Please state, from the siderite-magnesite decarbonation study below, the temperature to which the capsules were subjected.

__TEXT UNDER STUDY__
───

A SIDERITE-MAGNESITE DECARBONATION STUDY

Siderite (sid; FeCO₃)-magnesite (magn; MgCO₃) carbonates occur in a variety of parageneses, including the unique Ca-Fe-Mg carbonate globules seen in Martian meteorite ALH84001. The decarbonation of this solid solution depends on temperature, oxygen fugacity, and total pressure, although details are unknown. Carbonates with compositions sid₁₀₀, sid₈₀magn₂₀, sid₆₀magn₄₀, sid₂₀magn₈₀ and sid₁₀magn₉₀ (Vanderbeek et al. (1999) GSA Abstr. w/Prog. 31, p. A162) were loaded into individual noble metal capsules and subjected to temperatures of 470 degrees C for 5 to 15 minutes. One set of experiments was performed at ambient atmospheric compositions. In a second set the individual capsules were surrounded by powdered graphite to simulate conditions at the graphite-carbon monoxide (CO) buffer.

───

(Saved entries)
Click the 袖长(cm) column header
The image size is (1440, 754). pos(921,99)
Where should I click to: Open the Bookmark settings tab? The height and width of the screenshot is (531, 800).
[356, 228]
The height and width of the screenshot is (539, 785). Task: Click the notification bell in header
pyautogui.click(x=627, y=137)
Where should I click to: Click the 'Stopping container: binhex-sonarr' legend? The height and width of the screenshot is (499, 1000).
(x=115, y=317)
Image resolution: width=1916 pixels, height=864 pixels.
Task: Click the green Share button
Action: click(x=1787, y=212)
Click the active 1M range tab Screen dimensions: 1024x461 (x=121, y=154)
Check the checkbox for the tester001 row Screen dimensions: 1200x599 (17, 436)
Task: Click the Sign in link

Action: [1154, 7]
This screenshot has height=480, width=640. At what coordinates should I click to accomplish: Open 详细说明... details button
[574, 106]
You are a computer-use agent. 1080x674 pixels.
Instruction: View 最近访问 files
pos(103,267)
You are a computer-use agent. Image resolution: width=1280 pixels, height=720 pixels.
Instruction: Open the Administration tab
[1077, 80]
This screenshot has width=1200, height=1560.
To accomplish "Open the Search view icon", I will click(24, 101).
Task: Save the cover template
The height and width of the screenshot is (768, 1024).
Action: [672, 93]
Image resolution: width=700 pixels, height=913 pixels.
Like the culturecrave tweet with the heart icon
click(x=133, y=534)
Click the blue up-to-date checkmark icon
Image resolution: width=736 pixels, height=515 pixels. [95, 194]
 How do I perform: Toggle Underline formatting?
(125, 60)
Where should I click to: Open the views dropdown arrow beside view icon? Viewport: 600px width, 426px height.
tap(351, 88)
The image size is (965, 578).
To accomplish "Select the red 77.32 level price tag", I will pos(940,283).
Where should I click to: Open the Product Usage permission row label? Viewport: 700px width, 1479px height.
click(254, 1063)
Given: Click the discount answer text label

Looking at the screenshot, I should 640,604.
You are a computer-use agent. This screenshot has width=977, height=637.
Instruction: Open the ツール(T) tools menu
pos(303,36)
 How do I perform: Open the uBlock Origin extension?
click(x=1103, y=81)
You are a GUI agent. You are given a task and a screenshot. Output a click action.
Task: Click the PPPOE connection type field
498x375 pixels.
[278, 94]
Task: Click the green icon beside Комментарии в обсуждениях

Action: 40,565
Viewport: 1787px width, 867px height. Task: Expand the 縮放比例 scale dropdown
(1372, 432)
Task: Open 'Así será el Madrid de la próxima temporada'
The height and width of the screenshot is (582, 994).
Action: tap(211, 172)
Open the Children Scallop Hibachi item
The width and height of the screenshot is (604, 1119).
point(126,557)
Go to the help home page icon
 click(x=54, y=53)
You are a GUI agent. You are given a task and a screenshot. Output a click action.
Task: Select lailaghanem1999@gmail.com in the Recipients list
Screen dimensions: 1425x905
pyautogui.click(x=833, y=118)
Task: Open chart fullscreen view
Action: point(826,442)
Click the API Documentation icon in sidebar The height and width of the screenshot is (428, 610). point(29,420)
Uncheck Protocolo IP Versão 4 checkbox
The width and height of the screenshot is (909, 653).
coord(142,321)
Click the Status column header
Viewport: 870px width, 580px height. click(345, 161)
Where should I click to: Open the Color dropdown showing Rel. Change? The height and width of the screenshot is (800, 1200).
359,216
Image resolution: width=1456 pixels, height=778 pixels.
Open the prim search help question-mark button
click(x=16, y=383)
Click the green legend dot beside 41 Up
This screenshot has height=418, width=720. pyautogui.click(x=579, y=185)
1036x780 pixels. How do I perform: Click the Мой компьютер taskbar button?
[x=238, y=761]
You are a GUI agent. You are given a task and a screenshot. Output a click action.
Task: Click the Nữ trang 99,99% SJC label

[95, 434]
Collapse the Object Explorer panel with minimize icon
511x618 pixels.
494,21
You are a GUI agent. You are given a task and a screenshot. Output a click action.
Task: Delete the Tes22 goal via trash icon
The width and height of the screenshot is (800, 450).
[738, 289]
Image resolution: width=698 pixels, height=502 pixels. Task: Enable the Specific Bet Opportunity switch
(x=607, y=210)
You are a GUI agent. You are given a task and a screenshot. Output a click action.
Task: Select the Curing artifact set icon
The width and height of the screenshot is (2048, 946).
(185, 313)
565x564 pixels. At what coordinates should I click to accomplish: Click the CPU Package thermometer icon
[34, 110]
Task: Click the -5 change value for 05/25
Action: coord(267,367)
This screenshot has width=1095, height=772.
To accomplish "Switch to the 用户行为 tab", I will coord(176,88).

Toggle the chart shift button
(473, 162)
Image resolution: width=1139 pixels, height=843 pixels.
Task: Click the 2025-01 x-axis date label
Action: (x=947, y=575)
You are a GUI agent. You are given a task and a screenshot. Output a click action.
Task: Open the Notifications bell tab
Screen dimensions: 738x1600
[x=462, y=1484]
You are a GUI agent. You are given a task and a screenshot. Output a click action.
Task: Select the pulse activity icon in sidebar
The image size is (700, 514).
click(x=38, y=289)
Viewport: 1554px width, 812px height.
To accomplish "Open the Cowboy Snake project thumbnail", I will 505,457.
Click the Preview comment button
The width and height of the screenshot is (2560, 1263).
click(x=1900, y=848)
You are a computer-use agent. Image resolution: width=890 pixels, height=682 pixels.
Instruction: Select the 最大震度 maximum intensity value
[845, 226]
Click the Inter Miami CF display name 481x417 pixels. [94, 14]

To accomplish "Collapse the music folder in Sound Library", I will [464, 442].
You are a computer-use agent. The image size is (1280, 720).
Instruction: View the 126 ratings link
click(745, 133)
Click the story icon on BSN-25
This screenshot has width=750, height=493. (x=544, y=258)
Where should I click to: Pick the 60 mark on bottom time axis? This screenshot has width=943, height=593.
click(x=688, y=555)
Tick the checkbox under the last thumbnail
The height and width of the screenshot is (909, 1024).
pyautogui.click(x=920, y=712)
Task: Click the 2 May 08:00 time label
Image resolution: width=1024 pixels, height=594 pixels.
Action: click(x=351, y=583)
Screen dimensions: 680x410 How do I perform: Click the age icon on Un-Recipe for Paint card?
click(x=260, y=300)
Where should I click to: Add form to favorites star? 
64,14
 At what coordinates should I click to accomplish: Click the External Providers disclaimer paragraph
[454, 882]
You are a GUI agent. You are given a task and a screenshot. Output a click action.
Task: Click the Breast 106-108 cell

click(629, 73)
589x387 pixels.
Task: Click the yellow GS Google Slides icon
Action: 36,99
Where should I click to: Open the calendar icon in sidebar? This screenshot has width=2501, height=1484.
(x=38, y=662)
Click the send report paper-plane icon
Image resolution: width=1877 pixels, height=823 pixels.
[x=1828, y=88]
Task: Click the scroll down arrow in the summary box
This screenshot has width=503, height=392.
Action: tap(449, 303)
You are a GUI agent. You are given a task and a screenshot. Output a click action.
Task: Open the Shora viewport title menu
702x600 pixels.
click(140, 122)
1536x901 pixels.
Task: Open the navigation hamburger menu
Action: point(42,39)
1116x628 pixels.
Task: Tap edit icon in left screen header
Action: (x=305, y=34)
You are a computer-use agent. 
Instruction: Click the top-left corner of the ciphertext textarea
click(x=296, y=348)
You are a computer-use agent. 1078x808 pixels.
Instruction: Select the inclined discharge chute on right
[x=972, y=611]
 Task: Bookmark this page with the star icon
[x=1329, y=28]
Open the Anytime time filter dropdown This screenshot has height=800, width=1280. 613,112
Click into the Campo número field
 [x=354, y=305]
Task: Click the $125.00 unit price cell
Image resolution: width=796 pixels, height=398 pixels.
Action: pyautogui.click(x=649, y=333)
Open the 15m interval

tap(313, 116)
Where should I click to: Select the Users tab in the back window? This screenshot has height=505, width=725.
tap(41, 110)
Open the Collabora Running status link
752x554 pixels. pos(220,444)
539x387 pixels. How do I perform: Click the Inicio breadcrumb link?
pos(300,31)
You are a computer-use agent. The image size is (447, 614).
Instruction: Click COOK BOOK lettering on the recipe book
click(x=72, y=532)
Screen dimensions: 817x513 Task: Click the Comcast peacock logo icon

───

__EXERCISE RESULT__
470 degrees C